La televisione sembra resistere all’ondata internettiana, con la sua tipica strategia, vagamente gattopardesca: adattarsi al cambiamento, senza cambiare la sostanza, assorbendo le novità per rimescolarle nella sua affascinante, complessa morfologia da minestrone.
In effetti, l’erosione degli ascolti della tv tradizionale non mette in discussione il fatto che oltre il 90% della popolazione guarda la televisione. Ma i comportamenti dei giovani tra i 18 e i 29, secondo i dati dell’Osservatorio News-Italia 2015 presentati al Prix Italia di Torino, dimostrano che si sta avvicinando un cambiamento strutturale. I giovani di quell’età non smettono di usare il cellulare guardando la tv con una probabilità doppia rispetto a quella della popolazione nell’insieme; guardano il doppio della tv online; si fanno influenzare molto di più dai social network degli altri; apprezzano generi diversi.
Il cambiamento avanza fatale come l’anagrafe. E presenta una trasformazione paradigmatica: si passa dal palinsesto lineare gestito dai broadcaster e organizzato intorno all’agenda tipica dello spettatore tradizionale, alla visione on demand più adatta alla varietà delle agende del pubblico contemporaneo e gestita prevalentemente dalle grandi piattaforme consapevoli delle caratteristiche di internet.

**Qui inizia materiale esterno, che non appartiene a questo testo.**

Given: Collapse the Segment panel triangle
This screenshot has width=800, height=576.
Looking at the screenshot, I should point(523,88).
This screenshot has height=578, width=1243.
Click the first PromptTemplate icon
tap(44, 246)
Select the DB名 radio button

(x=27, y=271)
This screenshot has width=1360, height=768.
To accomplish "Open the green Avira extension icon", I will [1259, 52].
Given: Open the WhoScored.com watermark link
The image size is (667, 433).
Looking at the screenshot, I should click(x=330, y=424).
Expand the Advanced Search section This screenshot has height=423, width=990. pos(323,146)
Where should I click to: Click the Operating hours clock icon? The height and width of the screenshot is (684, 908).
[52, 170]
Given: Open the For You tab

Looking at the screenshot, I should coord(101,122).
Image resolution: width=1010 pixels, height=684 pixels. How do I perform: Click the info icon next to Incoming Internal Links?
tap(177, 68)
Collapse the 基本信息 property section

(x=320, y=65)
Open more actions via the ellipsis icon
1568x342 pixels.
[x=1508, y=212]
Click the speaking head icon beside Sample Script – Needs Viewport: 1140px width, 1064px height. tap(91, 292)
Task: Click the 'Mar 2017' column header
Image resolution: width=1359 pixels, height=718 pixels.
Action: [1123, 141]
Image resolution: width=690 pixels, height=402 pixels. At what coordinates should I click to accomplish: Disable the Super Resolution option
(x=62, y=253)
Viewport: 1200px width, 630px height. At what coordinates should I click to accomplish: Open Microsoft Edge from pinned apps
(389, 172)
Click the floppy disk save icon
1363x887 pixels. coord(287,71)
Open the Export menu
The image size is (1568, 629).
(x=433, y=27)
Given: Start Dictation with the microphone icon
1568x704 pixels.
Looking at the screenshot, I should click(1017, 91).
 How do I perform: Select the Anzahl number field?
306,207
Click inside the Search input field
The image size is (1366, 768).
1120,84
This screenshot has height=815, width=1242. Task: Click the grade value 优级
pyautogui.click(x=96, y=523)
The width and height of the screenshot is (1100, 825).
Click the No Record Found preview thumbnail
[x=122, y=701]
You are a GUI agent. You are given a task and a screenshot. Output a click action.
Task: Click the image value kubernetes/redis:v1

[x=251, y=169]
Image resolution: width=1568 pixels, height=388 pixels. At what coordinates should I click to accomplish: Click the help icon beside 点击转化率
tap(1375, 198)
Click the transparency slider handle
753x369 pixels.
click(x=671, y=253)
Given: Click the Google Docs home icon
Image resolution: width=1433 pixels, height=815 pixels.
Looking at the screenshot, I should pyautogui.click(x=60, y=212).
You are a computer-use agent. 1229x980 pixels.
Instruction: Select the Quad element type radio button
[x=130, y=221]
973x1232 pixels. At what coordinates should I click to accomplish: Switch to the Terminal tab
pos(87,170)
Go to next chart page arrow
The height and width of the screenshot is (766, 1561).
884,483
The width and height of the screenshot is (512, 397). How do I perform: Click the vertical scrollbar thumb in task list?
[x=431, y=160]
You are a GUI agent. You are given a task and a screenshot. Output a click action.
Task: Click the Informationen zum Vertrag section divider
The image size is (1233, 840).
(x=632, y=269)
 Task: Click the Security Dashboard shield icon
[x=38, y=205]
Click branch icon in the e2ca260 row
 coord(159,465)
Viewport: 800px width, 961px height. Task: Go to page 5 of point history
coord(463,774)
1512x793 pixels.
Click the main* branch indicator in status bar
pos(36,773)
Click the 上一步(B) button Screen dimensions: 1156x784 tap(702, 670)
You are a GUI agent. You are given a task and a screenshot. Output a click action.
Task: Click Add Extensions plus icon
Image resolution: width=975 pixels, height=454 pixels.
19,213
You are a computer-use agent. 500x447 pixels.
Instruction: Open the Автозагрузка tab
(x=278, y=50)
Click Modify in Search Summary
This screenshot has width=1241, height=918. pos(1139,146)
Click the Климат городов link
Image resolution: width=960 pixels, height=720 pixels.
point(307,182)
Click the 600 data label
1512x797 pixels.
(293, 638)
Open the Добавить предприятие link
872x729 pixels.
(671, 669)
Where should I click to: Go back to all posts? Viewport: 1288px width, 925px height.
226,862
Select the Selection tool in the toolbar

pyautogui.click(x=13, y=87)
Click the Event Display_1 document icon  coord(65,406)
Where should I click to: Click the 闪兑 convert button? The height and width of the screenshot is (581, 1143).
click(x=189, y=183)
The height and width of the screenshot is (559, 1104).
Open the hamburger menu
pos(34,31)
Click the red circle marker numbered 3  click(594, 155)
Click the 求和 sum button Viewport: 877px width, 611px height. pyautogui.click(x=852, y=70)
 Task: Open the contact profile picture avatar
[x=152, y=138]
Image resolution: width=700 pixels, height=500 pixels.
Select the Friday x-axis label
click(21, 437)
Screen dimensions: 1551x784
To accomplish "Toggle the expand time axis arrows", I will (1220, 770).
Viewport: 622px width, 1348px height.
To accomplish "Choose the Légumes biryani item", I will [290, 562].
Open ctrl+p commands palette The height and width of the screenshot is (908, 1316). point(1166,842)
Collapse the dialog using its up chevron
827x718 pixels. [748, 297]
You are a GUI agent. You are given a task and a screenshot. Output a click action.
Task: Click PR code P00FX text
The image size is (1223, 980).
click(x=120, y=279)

I broadcaster si vanno ponendo di conseguenza il problema di diventare piattaforme. E poiché è pur vero che per loro sarà difficile battere le varie Google, Facebook, Twitter sul loro terreno, sarà necessario trovare i motivi di una differenziazione. Al Prix Italia un suggerimento ai broadcaster dedicati al servizio pubblico è arrivato da diversi oratori, a partire da Juan Carlos De Martin, del Politecnico di Torino: «Lavorare per fare piattaforme migliori di quelle esistenti sul piano del rispetto dei diritti di cittadinanza, dell’apertura, dell’archiettura distribuita». Lavorare cioè per l’internet aperta e non proprietaria che più si presta a sostenere lo sviluppo, l’innovazione, la cittadinanza. È un compito pubblico di primario valore.